Your task: Where a line contains "Where should I", begin there and restate word for word every line to the end of the entries below, pictures excluded.

Data for analysis:
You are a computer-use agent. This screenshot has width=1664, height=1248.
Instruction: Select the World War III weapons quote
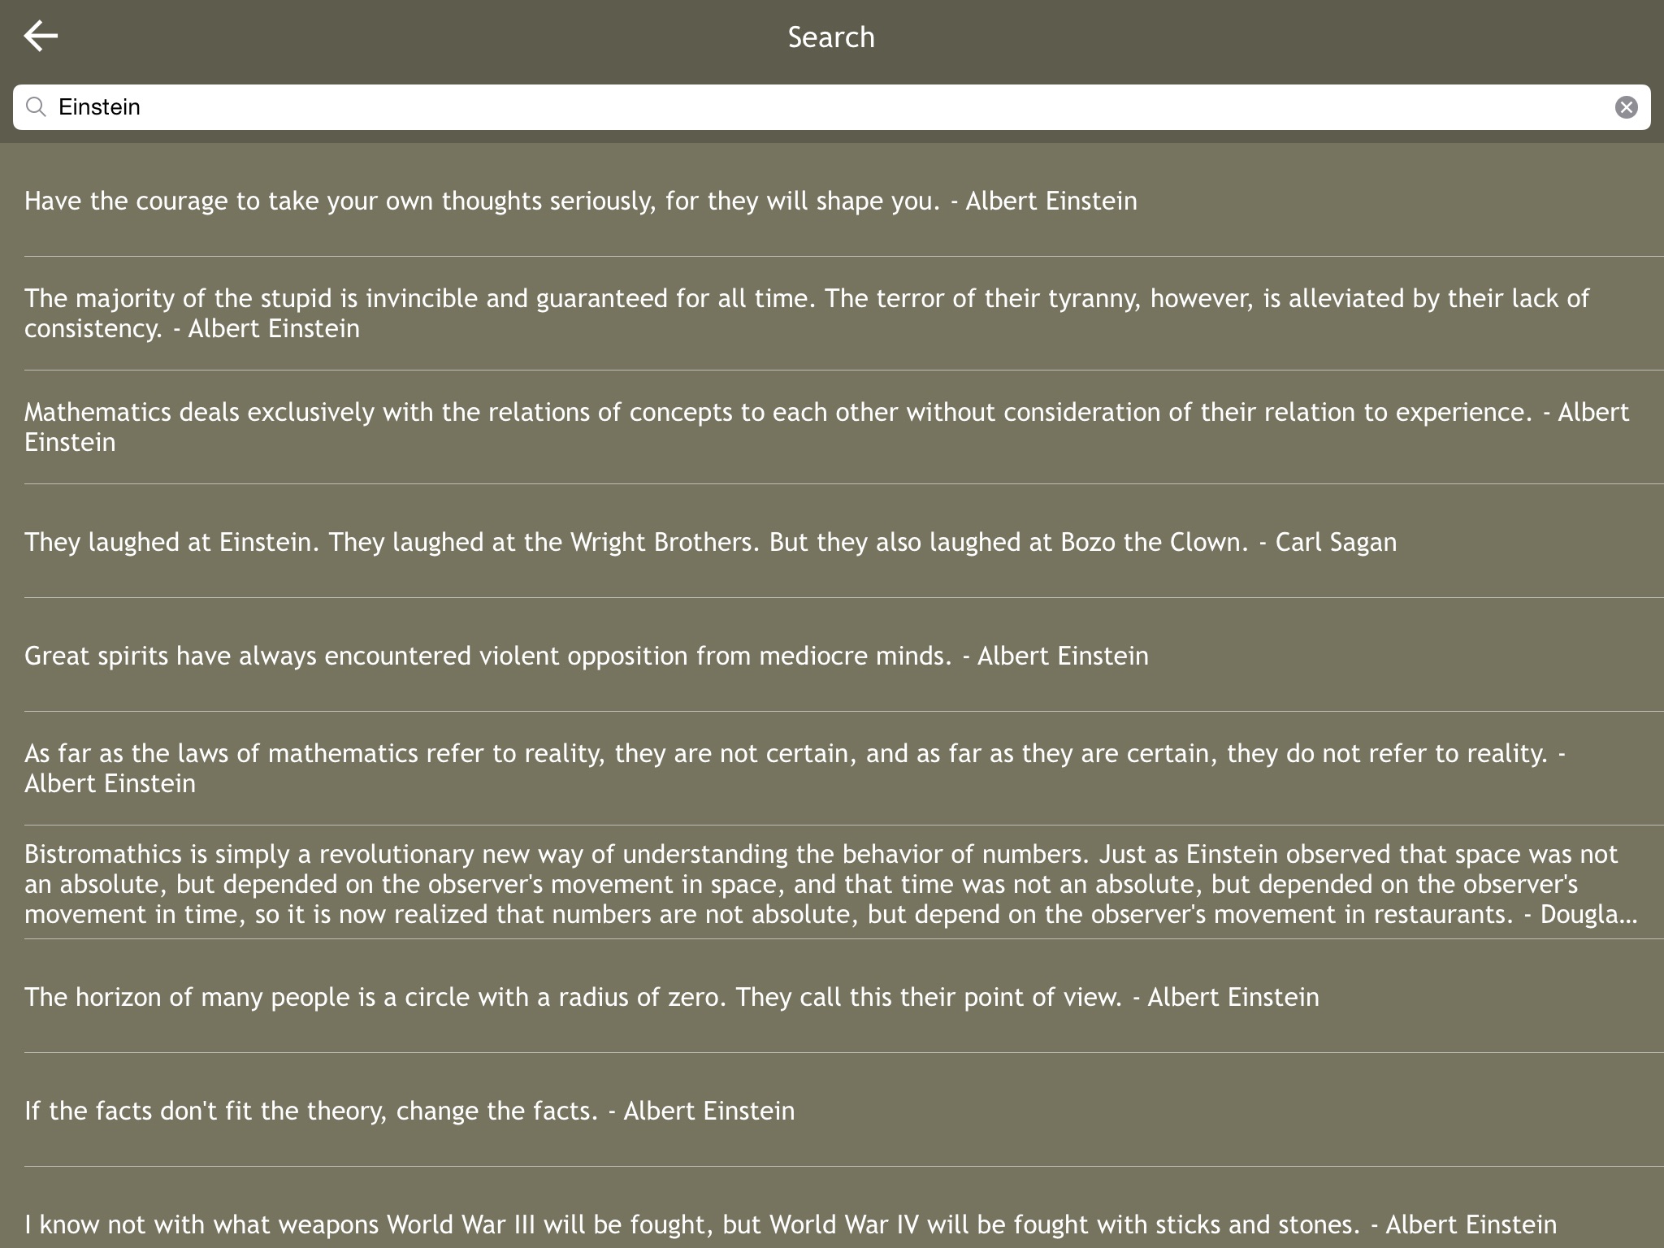(x=790, y=1224)
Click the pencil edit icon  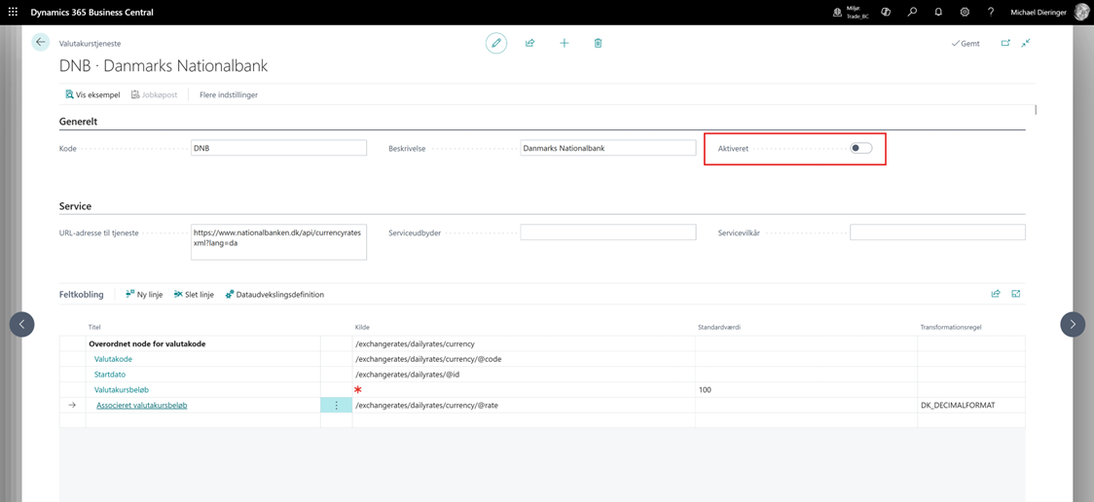(496, 43)
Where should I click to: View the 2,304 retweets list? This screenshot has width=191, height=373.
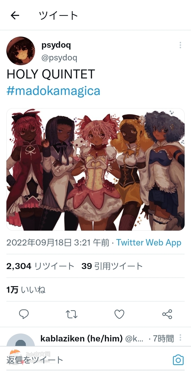click(40, 266)
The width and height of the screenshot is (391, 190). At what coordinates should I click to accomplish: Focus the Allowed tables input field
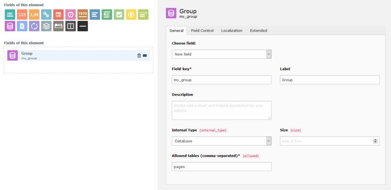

Finished exercise:
Where should I click to: View the 2,304 retweets list? This screenshot has width=191, height=373.
click(40, 266)
The width and height of the screenshot is (391, 190). At what coordinates should I click to accomplish: Focus the Allowed tables input field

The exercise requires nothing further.